NIST has proposed budget cuts that would shut down WWV in 2019.
A slashdotter wrote:
Has anyone read any authoritative information about the potential impact of shutting it down?
I didn’t find it when I looked for it just now, but I recall reading how clock synchronization was a major improvement for rail transportation.
Of course the impact would depend on how much drift there was and how long it went uncorrected. What might be only a relatively minor annoyance for a passenger train not being on schedule, might be a financial hit for a freight train.
For a retired person losing a second a day probably not much of a problem. For a factory losing an accumulated few minutes of productivity a year, more so. If the stock market works like I think it does, not knowing the exact moment the closing bell rings could mean a difference of millions of dollars.

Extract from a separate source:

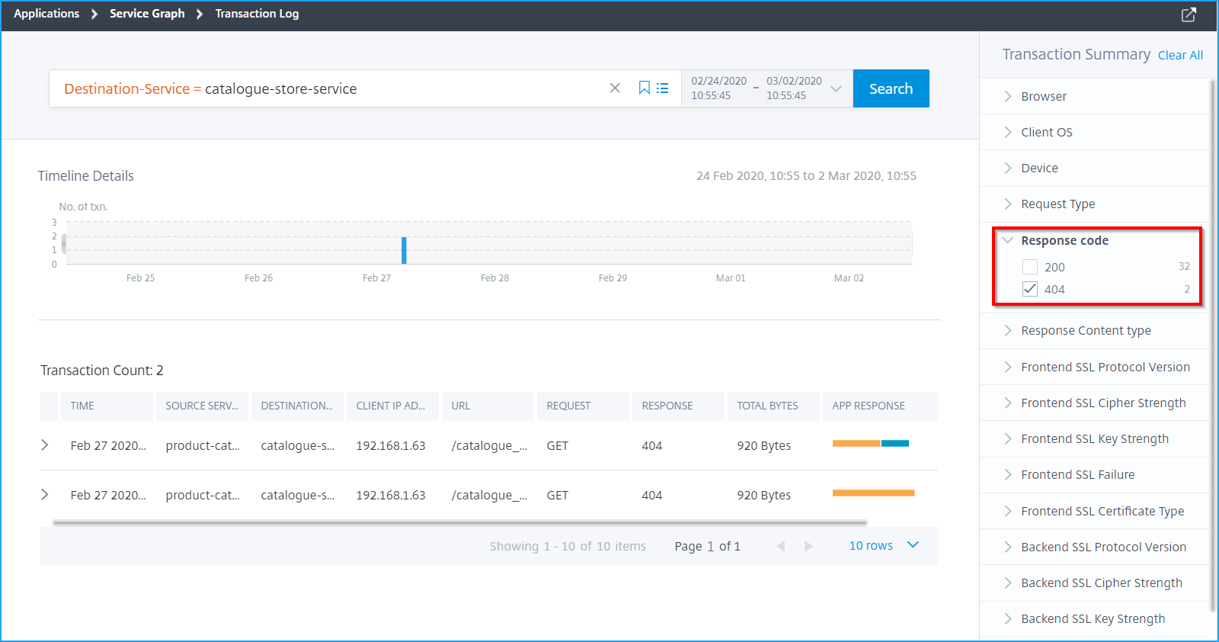This screenshot has width=1219, height=642.
Task: Uncheck the 404 response code box
Action: (x=1030, y=289)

I think where synchronization would be crucial is coordination of military events. Clocks not being synchronized to the split second could result in a National Security risk.
I imagine that critical synchronization is handled by the GPS satellite system nowadays or by a permanent internet type of connection or hard wired line. The only devices that use the WWV radio signal that I am aware of nowadays are the consumer grade “atomic clocks”. I read some historical info that mentioned railroad schedules and several other utilitiies/services that benefited from it when it was introduced, but that was long ago. I am wondering what kinds of services might still be using it. I can’t imagine who would be affected nowadays other than consumers, so I am curious to hear from anyone who might have current knowledge of timing systems. My hands-on experience was 50 ago.
Yes, precision has increased immensely over the years. Considering all of the clocks in my home are correct to “plus or minus a few minutes” I doubt I’d ever notice or care about a few seconds. Let alone .0000001 of a second. (from the time.gov site)
the National Institute of Standards and Technology (NIST), and the U. S. Naval Observatory (USNO). Readings from the clocks of these agencies contribute to world time, called Coordinated Universal Time (UTC). The time maintained by both agencies should never differ by more than 0.000 0001 seconds from UTC
So here are the ways I’ve used WWV:
As a source for a stratum 1 NTP server
Consumer grade “atomic” clocks
Automatic time zone correction on some of my clocks
Checking my shortwave radio’s frequency calibration
Oscillator calibration from the tone signals broadcast on my lab equipment.
I listened to the storm warnings and weather reports
And finally as a beacon to indicate which shortwave frequencies are propagating to my area right now.
Honestly, I haven’t listened to the broadcast in decades, but that doesn’t mean I don’t want to. I kind of miss it. But I do not currently own a radio that can tune in to those frequencies. I’ll have to correct that.
I remember listening to it when I was a kid. Loved it. Could listen to it for hours.